Former President Donald Trump (L) and then-presidential candidate Joe Biden (R) appear during the final debate in October 2020. Photo credit: Brendan Smialowski/Jim Watson/AFP/Getty Images

If there’s one thing voters should take away from this conversion about political polling, what would you want that to be?

Berwood Yost: Less focus on the horse race and more focus on the context. We ask a lot of questions: What are the issues of importance to the voters? What’s helping drive their choices? How do they feel about the various candidates? How do they feel about the performance of the president? How do they feel about their own personal well-being? There’s a whole host of things that can be really useful to understand that get well beyond the horse race. Given what I said earlier about polls not being precision instruments and that we need to be careful about that, the fundamentals of the race are less likely to change than is the horse race – if that makes sense. Let’s face it, campaigns are designed to move voters, at least some voters. They’re designed to encourage the partisans to get out, and they’re designed to attract at least some independent voters and maybe even weakly attached partisans from the other party. Campaigns by their nature are designed to change or influence that horse race question. They may try to influence other things, but I think it’s important to understand the fundamentals that are going to guide the vote. That’s really what to take away from the polls.

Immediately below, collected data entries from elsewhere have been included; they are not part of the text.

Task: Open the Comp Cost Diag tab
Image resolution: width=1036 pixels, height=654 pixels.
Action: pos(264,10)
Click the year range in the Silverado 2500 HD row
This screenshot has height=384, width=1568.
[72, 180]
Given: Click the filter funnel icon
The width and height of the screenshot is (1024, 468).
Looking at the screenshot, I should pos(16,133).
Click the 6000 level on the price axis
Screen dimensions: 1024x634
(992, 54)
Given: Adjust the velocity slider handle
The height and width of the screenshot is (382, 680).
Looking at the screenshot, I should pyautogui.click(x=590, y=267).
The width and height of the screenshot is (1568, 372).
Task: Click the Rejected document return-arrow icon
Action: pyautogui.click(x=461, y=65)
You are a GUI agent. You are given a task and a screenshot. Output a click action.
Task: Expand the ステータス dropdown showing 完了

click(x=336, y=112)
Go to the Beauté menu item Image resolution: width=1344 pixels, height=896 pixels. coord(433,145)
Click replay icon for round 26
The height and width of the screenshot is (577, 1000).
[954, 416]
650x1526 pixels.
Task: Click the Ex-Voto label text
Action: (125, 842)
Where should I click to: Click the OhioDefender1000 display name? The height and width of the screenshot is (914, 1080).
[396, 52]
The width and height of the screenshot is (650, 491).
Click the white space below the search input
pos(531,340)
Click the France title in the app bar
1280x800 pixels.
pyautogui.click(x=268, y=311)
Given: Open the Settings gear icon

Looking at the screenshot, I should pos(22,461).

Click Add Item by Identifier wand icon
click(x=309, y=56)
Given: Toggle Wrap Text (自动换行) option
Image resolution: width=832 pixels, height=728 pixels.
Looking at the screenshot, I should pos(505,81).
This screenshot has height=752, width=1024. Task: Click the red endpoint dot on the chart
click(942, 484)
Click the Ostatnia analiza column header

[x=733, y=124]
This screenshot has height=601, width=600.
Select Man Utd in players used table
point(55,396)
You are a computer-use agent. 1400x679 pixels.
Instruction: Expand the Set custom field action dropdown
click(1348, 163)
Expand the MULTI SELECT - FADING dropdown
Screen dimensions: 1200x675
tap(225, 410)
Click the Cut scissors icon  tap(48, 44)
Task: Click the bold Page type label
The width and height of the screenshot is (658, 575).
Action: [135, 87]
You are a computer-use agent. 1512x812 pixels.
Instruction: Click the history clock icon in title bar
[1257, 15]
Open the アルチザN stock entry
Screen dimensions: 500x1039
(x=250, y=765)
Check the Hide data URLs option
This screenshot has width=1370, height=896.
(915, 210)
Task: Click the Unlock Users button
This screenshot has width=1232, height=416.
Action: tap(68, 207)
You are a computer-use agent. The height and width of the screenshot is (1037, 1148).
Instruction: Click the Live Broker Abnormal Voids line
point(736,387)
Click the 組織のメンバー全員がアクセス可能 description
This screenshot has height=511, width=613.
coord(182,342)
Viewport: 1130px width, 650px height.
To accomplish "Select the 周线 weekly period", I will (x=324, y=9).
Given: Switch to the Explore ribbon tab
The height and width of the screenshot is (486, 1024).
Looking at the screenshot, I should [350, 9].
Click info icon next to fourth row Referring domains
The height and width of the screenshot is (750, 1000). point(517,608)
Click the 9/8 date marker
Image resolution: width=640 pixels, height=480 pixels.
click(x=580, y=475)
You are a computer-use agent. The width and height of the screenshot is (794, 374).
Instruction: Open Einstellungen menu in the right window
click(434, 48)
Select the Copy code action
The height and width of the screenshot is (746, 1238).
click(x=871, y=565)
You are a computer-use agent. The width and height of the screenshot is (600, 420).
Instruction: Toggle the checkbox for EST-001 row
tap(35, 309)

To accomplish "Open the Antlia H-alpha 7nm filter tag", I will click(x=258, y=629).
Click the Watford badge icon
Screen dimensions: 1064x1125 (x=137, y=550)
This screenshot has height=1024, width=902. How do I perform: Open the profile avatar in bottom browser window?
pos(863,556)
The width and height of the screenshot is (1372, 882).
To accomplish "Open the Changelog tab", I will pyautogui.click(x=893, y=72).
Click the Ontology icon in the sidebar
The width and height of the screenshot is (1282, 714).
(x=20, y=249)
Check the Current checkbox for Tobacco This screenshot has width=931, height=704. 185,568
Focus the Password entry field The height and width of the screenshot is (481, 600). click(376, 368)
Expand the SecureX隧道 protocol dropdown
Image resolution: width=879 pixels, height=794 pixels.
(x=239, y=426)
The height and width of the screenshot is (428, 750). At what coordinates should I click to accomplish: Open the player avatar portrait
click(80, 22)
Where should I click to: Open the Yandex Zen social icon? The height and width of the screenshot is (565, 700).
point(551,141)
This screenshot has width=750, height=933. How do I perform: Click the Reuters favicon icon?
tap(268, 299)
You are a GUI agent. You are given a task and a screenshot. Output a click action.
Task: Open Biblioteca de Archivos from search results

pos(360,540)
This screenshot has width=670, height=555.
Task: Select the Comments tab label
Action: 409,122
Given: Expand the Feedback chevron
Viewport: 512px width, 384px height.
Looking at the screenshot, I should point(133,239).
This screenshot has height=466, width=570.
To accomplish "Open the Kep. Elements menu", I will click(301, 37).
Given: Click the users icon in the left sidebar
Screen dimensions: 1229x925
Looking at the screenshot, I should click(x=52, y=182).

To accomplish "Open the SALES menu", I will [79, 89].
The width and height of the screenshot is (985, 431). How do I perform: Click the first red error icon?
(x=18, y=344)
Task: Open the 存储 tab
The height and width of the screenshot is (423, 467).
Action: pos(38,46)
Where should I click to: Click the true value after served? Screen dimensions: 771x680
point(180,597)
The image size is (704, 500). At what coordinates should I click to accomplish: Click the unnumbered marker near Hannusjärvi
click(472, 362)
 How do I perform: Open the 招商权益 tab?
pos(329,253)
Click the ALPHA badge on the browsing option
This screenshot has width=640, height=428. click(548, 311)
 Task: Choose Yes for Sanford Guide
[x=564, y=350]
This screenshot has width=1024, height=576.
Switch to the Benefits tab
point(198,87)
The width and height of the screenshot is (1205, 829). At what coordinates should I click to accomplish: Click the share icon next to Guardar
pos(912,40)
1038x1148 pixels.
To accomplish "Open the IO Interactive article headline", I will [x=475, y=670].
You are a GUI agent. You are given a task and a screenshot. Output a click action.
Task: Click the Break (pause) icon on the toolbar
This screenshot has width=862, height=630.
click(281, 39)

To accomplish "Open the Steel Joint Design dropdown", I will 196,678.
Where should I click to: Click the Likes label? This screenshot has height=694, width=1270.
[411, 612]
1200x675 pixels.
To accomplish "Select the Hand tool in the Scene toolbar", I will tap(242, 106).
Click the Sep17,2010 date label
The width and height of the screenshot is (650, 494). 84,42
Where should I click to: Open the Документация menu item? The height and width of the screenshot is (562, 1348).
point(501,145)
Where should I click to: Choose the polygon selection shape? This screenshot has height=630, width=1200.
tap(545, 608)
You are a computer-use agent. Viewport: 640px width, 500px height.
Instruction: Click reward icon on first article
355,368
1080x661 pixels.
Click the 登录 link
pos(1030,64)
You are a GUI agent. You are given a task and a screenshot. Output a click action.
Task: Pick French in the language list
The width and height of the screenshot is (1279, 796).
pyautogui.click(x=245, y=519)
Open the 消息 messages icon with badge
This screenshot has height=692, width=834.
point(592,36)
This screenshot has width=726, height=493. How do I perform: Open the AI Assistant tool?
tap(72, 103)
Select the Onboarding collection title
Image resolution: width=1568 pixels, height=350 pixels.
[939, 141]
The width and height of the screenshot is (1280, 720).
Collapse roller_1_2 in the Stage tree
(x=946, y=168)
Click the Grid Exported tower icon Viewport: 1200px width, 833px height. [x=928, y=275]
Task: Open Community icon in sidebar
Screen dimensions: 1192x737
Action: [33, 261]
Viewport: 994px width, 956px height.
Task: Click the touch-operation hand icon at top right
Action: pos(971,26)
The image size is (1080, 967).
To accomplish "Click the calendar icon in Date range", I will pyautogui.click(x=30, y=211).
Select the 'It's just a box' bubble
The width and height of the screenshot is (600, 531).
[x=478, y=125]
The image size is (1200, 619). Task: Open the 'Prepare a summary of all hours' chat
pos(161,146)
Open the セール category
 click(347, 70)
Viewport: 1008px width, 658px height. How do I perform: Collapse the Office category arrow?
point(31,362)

I think the first thing that every reader should understand is that polls are approximations.
- Berwood Yost

Jim Lee: At a time when our industry is under siege – because there's a perception that polling is getting worse, that the accuracy is getting worse and that our results aren’t to be trusted – that there are firms out there that care about the reputation of the industry and are doing their level best to make their polling accurate, regardless of which political party it tends to benefit. We believe the industry has a long future ahead, but that there are people in this industry that are making us all look bad by putting out polling that really doesn't pass the smell test and really doesn't have the integrity it should have because there was no lack of information about the mechanics of the survey. Because of that work, we're getting a bad rap. I was profiled on “Inside Edition” because so many polling firms really got it wrong in terms of the Biden/Trump numbers in a lot of the battleground states. We were cited as a firm that had it close in a lot of these contested states, and it was important to me that we did that interview because I've been saying for years now – I care about our industry and we're getting a black eye because there's some bad actors out there, but there's some good ones too.

Christopher Borick: I think people that are doing polling in the public light are seeking to provide some insight for the public into important facets of life – elections, policy concerns, issues. There’s lots of methodological challenges in doing that. Sometimes, those challenges can cause some problems as we make our estimates and do things. Ultimately, the ability to understand what the public thinks is a really valuable component of the democratic system. I think election polls … they’re the ones I'm least ultimately least interested in to be honest. Yeah, they tell us stories, and they tell us where races are, and everybody cares about the score. They want the score. I like those issue polls. I like post-election polls to understand what went on and how it came about so we have a better, improved understanding. I would say to folks, certainly keep your attention on election polls because people are interested, but there’s much more out there that tells us even more about what’s going on.